World Park

the creation of a planetary commons

Solvitur ambulando

"It is solved by walking"

Iconic landscapes of the 20th century are known as National Parks. In the 21st century, we propose a new form of such landscape, a World Park.

The ‘World Park’ is a global initiative to ecologically restore land in the world’s biological hotspots and join these lands together into a continuous public park system. The World Park protects biodiversity, provides ecosystem services, creates jobs and offers potentially transformative personal experiences for those who work on its restoration projects or walk its trails. The idea of the World Park stems from the need to meet global conservation targets set by the United Nations Convention on Biological Diversity (CBD). To meet the targets an additional 1.6 % of the earth’s terrestrial area needs to be set aside as protected land.
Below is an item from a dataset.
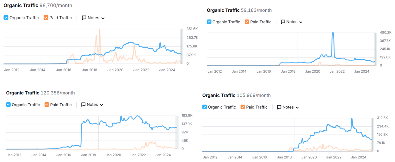Disable Paid Traffic in 59,183/month chart

coord(247,22)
This doesn’t sound like a lot, but it’s almost equivalent to 700,000 Central Parks; which, if you put them end to end, would be a park that runs 70 times around the Earth!

Instead of these 700,000 Central Parks being added piecemeal to the already fragmented distribution of the world’s protected areas, the World Park conjoins them into a coherent park system through regions where the world’s biodiversity is most threatened.
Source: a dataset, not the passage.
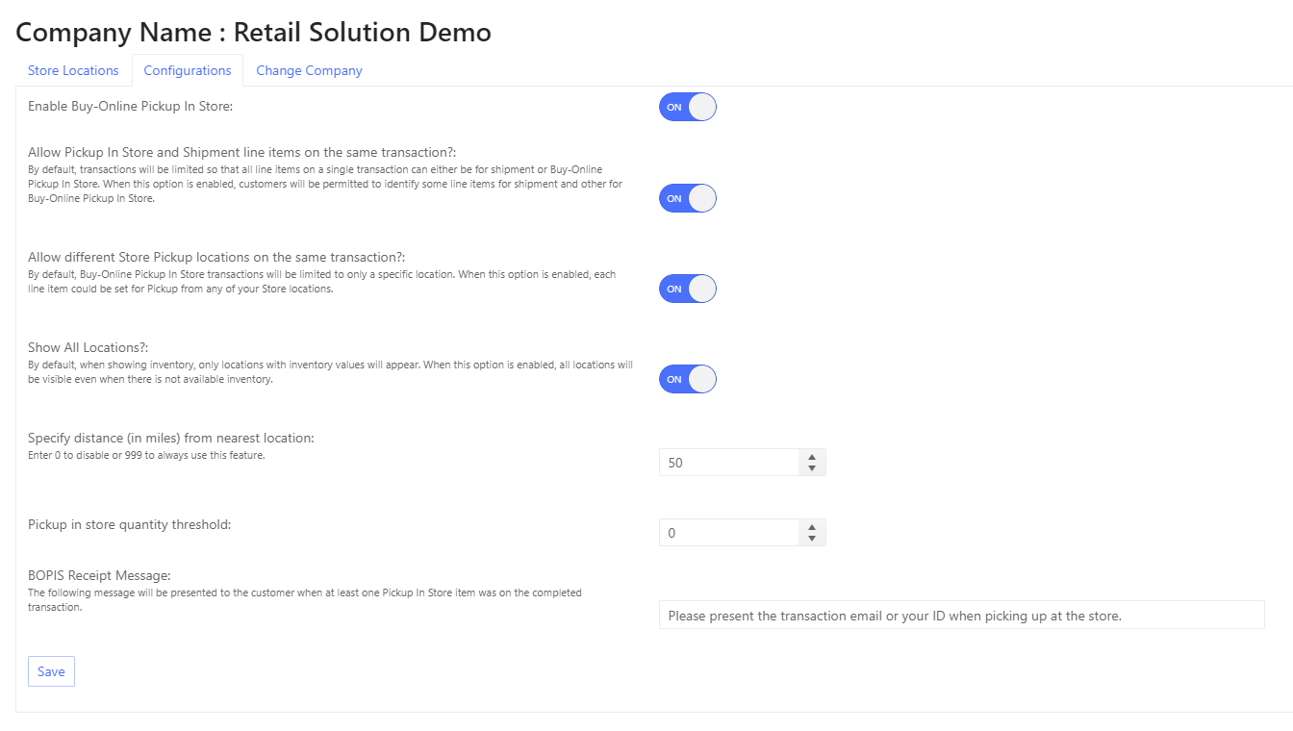
Task: Switch to the Store Locations tab
Action: point(73,69)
To do this the World Park has two primary tracts of land: the first runs north-south from Alaska to Patagonia, and the second, east-west from Australia to Morocco. The first step in the creation of the World Park is to design and construct trails and services along the entire length of these two corridors. These trails extend through over 50,000 kilometers of territory across 40 nations. To walk both would take 5 years.

The logic of the trails is such that they are routed through as many existing protected areas and World Heritage sites as possible. But the trails don’t just lead to scenic areas, they are intended as catalysts for people to engage in the main work of the World Park: to restore the ecological health of the lands in-between the existing protected areas. By expanding and interconnecting these protected areas, the World Park enables biodiversity to migrate into new territory and adapt to climate change.
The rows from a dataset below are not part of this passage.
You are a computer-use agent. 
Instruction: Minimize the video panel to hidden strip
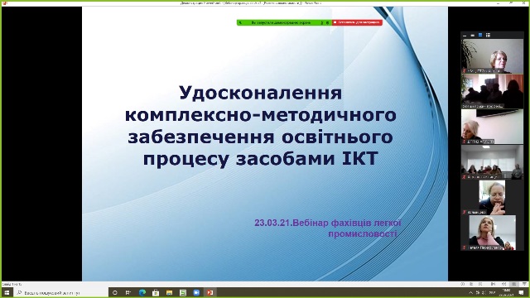(x=465, y=35)
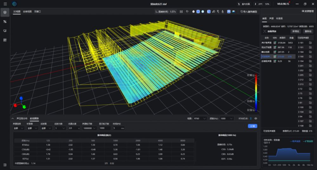This screenshot has height=170, width=317.
Task: Toggle the 扩散系数 legend in material chart
Action: pyautogui.click(x=307, y=141)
As well as tourism, the World Park’s restoration projects provide jobs and careers. Similar to the way in which the Peace Corps provides meaningful work and experience for American youth, the World Park’s landscape restoration projects provide meaningful work experiences for the World’s youth.

This is not a fantasy. All over the world governments, conservation NGO’s and communities are already actively working together to create large scale landscape connectivity and restore depleted ecosystems. The World Park concept simply takes this activity to a new level.

In an age characterized by the 6th extinction and the likely loss of meaningful work for many, the World Park’s mission to restore ecological health to the landscape on a planetary scale is timely, compelling and necessary.